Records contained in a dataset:
—————

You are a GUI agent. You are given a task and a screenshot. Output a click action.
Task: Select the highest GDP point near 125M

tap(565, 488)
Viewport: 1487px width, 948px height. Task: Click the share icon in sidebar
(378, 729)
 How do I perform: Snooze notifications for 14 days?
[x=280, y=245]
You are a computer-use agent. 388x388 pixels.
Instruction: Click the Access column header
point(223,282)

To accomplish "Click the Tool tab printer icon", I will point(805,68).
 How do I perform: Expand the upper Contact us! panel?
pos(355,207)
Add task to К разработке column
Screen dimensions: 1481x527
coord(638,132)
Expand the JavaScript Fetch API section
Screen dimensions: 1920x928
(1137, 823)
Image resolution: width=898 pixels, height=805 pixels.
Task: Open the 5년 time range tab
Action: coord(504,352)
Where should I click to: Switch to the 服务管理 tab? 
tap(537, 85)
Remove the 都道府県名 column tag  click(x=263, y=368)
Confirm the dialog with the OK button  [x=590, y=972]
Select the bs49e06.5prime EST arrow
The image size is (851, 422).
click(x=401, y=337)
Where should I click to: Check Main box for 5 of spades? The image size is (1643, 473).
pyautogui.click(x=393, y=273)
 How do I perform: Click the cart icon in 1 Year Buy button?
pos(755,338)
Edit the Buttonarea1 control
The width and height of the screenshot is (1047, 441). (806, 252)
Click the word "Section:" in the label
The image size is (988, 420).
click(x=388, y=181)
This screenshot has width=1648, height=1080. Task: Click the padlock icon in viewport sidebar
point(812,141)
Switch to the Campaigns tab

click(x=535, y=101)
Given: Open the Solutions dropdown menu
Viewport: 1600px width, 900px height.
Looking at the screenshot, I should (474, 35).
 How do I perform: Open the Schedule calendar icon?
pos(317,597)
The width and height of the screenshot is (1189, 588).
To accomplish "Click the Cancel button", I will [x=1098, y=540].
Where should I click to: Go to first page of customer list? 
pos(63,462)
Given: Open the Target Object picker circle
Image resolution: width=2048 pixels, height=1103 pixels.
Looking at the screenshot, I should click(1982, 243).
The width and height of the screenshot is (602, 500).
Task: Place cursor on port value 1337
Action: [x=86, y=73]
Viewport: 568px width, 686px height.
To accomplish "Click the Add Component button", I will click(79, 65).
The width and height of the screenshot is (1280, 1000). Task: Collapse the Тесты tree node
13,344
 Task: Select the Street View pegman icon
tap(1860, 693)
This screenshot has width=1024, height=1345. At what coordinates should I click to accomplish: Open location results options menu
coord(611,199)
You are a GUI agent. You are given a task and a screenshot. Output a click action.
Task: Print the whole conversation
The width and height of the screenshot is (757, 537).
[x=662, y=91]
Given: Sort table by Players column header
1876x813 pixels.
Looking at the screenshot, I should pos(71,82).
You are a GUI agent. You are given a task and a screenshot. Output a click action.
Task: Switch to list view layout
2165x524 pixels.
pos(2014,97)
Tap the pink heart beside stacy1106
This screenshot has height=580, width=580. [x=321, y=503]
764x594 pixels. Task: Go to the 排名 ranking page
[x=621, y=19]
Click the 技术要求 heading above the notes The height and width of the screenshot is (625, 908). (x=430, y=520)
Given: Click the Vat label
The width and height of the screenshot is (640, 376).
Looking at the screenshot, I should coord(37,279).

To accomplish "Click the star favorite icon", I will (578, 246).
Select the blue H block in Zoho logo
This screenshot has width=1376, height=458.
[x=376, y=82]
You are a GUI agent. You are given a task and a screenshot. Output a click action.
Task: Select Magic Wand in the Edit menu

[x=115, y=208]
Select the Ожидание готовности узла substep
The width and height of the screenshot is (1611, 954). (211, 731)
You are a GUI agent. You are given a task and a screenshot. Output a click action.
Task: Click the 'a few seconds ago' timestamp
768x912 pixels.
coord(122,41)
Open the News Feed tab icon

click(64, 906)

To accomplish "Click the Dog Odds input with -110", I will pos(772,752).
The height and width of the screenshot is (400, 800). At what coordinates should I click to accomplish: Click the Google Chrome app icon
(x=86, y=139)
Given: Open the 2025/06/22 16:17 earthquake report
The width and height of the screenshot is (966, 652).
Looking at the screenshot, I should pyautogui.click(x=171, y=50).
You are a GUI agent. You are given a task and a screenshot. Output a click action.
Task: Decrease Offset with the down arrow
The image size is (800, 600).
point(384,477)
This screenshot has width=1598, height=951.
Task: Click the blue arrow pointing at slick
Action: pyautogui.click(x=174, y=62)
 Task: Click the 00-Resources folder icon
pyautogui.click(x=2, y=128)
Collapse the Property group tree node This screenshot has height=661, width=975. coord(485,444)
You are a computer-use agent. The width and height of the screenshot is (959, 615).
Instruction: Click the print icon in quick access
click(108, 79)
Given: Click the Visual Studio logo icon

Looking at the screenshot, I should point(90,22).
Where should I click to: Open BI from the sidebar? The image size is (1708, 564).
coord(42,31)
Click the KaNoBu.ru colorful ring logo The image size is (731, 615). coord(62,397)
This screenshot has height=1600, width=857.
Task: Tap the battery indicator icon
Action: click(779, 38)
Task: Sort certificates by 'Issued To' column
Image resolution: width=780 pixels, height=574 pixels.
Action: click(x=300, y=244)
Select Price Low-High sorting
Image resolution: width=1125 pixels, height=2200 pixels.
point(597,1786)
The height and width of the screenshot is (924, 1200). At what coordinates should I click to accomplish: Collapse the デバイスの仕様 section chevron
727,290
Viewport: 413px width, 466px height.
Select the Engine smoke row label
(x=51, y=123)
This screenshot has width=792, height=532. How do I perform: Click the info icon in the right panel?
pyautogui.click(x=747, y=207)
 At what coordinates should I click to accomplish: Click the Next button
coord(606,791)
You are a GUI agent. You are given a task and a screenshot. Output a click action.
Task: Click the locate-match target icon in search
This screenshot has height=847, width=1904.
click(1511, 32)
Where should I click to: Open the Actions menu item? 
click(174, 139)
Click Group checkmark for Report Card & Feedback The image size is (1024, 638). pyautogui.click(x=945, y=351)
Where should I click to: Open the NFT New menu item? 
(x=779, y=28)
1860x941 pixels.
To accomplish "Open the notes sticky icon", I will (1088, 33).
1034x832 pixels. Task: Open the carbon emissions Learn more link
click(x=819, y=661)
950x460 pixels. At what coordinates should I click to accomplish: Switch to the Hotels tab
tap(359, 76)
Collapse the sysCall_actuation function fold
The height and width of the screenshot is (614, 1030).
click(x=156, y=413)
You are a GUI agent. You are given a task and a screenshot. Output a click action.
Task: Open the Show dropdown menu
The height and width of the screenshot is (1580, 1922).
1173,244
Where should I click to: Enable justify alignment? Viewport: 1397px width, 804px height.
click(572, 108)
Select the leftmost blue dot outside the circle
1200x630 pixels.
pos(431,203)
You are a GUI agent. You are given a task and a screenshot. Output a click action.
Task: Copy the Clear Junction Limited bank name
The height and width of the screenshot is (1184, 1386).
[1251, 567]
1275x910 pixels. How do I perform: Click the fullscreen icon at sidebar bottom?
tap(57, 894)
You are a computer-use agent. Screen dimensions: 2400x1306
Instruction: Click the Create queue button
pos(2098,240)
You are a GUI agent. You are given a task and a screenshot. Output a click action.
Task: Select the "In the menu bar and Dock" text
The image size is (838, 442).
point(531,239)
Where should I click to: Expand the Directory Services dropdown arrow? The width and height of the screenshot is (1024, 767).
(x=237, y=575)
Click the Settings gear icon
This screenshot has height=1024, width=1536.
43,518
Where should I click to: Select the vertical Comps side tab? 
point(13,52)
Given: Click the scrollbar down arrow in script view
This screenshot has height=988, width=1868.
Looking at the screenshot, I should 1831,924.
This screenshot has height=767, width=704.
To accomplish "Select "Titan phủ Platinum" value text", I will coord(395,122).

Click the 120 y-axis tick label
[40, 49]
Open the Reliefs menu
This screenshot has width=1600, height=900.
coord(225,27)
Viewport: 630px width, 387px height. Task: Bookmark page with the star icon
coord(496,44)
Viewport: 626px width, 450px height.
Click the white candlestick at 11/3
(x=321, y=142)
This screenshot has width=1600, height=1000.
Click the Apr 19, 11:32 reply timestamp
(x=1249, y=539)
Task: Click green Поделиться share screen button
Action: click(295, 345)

—————

TASK REQUIREMENTS:
Where does the word "circle" occur in the data? Copy every line that has it.

TASK OUTPUT:
Given: Open the Target Object picker circle
Select the leftmost blue dot outside the circle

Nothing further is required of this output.